====== EXTRACTED INFORMATION

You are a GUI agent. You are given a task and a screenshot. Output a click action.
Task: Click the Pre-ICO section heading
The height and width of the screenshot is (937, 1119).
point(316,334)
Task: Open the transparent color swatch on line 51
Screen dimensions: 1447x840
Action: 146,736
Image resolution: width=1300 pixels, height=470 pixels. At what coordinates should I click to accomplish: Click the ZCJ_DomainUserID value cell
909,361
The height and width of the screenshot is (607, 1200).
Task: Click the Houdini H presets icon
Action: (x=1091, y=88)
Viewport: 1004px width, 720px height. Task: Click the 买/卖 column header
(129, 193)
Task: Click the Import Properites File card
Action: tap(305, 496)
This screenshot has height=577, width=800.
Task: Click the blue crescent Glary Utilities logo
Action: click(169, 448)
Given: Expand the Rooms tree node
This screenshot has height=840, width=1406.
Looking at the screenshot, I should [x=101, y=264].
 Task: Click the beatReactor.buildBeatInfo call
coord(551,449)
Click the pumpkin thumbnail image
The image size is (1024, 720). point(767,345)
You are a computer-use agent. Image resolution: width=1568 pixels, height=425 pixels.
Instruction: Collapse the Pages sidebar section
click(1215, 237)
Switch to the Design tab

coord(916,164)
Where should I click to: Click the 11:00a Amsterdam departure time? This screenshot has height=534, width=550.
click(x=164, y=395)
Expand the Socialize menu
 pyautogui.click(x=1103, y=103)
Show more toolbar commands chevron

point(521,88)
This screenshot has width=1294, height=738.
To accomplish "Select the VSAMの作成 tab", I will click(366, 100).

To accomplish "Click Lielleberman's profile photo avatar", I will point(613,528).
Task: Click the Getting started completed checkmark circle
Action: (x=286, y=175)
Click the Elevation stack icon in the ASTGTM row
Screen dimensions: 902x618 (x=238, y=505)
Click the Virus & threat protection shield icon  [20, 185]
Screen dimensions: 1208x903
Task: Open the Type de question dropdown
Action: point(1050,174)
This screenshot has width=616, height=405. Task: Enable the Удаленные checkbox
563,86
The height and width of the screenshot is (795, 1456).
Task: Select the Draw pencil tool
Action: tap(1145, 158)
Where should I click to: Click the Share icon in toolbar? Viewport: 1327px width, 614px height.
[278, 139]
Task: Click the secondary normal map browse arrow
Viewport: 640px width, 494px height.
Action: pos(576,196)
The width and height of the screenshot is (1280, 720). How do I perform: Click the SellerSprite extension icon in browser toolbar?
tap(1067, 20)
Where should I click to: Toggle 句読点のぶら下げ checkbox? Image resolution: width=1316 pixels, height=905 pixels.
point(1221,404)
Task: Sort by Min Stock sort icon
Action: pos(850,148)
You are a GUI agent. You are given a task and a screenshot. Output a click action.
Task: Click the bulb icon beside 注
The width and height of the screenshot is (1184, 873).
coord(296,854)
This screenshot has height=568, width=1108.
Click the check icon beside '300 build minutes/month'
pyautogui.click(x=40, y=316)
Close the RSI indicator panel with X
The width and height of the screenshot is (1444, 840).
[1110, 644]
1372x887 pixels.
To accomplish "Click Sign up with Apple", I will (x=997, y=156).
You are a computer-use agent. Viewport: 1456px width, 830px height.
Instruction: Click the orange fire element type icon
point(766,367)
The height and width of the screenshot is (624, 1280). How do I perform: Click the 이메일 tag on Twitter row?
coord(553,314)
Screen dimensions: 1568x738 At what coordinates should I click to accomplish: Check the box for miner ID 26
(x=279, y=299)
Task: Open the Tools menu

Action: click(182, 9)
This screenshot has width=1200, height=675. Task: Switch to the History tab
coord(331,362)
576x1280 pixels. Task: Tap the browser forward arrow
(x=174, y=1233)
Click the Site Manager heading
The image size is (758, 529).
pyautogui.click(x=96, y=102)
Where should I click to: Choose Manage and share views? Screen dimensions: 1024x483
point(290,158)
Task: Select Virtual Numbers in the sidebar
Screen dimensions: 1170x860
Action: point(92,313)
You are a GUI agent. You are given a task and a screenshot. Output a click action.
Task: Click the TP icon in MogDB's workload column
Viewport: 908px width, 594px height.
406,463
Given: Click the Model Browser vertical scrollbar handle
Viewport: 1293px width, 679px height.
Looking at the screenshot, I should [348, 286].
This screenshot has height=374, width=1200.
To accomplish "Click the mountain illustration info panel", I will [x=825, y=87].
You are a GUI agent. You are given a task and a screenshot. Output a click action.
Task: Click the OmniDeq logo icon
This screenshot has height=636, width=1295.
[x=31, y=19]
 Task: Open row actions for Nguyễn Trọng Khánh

============

• _WHAT YOU NEED TO DO_
Return the listing word for word.

• _ANSWER SECTION_
You are a GUI agent. You are given a task and a screenshot. Output a click action.
Task: Click the Pre-ICO section heading
The height and width of the screenshot is (937, 1119).
point(316,334)
Task: Open the transparent color swatch on line 51
Screen dimensions: 1447x840
Action: 146,736
Image resolution: width=1300 pixels, height=470 pixels. At what coordinates should I click to accomplish: Click the ZCJ_DomainUserID value cell
909,361
The height and width of the screenshot is (607, 1200).
Task: Click the Houdini H presets icon
Action: (x=1091, y=88)
Viewport: 1004px width, 720px height. Task: Click the 买/卖 column header
(129, 193)
Task: Click the Import Properites File card
Action: tap(305, 496)
This screenshot has height=577, width=800.
Task: Click the blue crescent Glary Utilities logo
Action: click(169, 448)
Given: Expand the Rooms tree node
This screenshot has height=840, width=1406.
Looking at the screenshot, I should [x=101, y=264].
 Task: Click the beatReactor.buildBeatInfo call
coord(551,449)
Click the pumpkin thumbnail image
The image size is (1024, 720). point(767,345)
You are a computer-use agent. Image resolution: width=1568 pixels, height=425 pixels.
Instruction: Collapse the Pages sidebar section
click(1215, 237)
Switch to the Design tab

coord(916,164)
Where should I click to: Click the 11:00a Amsterdam departure time? This screenshot has height=534, width=550.
click(x=164, y=395)
Expand the Socialize menu
 pyautogui.click(x=1103, y=103)
Show more toolbar commands chevron

point(521,88)
This screenshot has width=1294, height=738.
To accomplish "Select the VSAMの作成 tab", I will click(366, 100).

To accomplish "Click Lielleberman's profile photo avatar", I will point(613,528).
Task: Click the Getting started completed checkmark circle
Action: (x=286, y=175)
Click the Elevation stack icon in the ASTGTM row
Screen dimensions: 902x618 (x=238, y=505)
Click the Virus & threat protection shield icon  [20, 185]
Screen dimensions: 1208x903
Task: Open the Type de question dropdown
Action: point(1050,174)
This screenshot has width=616, height=405. Task: Enable the Удаленные checkbox
563,86
The height and width of the screenshot is (795, 1456).
Task: Select the Draw pencil tool
Action: tap(1145, 158)
Where should I click to: Click the Share icon in toolbar? Viewport: 1327px width, 614px height.
[278, 139]
Task: Click the secondary normal map browse arrow
Viewport: 640px width, 494px height.
Action: pos(576,196)
The width and height of the screenshot is (1280, 720). How do I perform: Click the SellerSprite extension icon in browser toolbar?
tap(1067, 20)
Where should I click to: Toggle 句読点のぶら下げ checkbox? Image resolution: width=1316 pixels, height=905 pixels.
point(1221,404)
Task: Sort by Min Stock sort icon
Action: pos(850,148)
You are a GUI agent. You are given a task and a screenshot. Output a click action.
Task: Click the bulb icon beside 注
The width and height of the screenshot is (1184, 873).
coord(296,854)
This screenshot has height=568, width=1108.
Click the check icon beside '300 build minutes/month'
pyautogui.click(x=40, y=316)
Close the RSI indicator panel with X
The width and height of the screenshot is (1444, 840).
[1110, 644]
1372x887 pixels.
To accomplish "Click Sign up with Apple", I will (x=997, y=156).
You are a computer-use agent. Viewport: 1456px width, 830px height.
Instruction: Click the orange fire element type icon
point(766,367)
The height and width of the screenshot is (624, 1280). How do I perform: Click the 이메일 tag on Twitter row?
coord(553,314)
Screen dimensions: 1568x738 At what coordinates should I click to accomplish: Check the box for miner ID 26
(x=279, y=299)
Task: Open the Tools menu

Action: click(182, 9)
This screenshot has width=1200, height=675. Task: Switch to the History tab
coord(331,362)
576x1280 pixels. Task: Tap the browser forward arrow
(x=174, y=1233)
Click the Site Manager heading
The image size is (758, 529).
pyautogui.click(x=96, y=102)
Where should I click to: Choose Manage and share views? Screen dimensions: 1024x483
point(290,158)
Task: Select Virtual Numbers in the sidebar
Screen dimensions: 1170x860
Action: point(92,313)
You are a GUI agent. You are given a task and a screenshot. Output a click action.
Task: Click the TP icon in MogDB's workload column
Viewport: 908px width, 594px height.
406,463
Given: Click the Model Browser vertical scrollbar handle
Viewport: 1293px width, 679px height.
Looking at the screenshot, I should [348, 286].
This screenshot has height=374, width=1200.
To accomplish "Click the mountain illustration info panel", I will [x=825, y=87].
You are a GUI agent. You are given a task and a screenshot. Output a click action.
Task: Click the OmniDeq logo icon
This screenshot has height=636, width=1295.
[x=31, y=19]
 Task: Open row actions for Nguyễn Trọng Khánh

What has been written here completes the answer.